Thailand's Prime Minister Abhisit Vejjajiva has warned of the “risk of clashes and losses” in exercising the option of a security operation to evict thousands of anti-government protesters from the streets of Bangkok.
Mr. Abhisit was speaking in the Thai capital ahead of a Cabinet meeting on the crisis caused by seven consecutive weeks of rallies and protests. He said the government, seized of the impact of the crisis on the economy and image, was aware that “what needs to be done must be done”.
The already-year-long anti-Abhisit protest began on March 12, and Bangkok and surrounding areas have remained under an emergency decree for several weeks. Attempts by the security forces, including military personnel, to end the wave of protest resulted in clashes, with at least 25 people, including a few soldiers, being killed. In the most recent clash, the protesting United Front for Democracy against Dictatorship (UDD) said a soldier died in “friendly fire” among the security forces. The authorities later said they would neither accept nor deny that such “friendly fire” occurred.

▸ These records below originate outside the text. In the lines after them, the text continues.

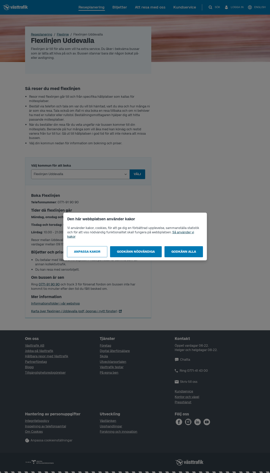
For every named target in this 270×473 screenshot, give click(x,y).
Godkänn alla (183, 251)
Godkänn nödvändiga (136, 251)
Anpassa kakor (87, 251)
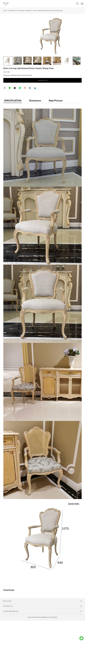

The UDD comprises apolitical pro-democracy activists and the loyalists of Thaksin Shinawatra, military-deposed and now-fugitive civilian leader in self-imposed exile. And, the UDD attracted much criticism after some activists invaded a major hospital in Bangkok in a pre-emptive bid to deprive the security forces of access to those premises for launching an “attack” on the nearby camp-site of the “democracy movement” in the capital's commercial district. Mr. Abhisit had vowed action to stop the “terrorising and intimidating protesters” in their tracks.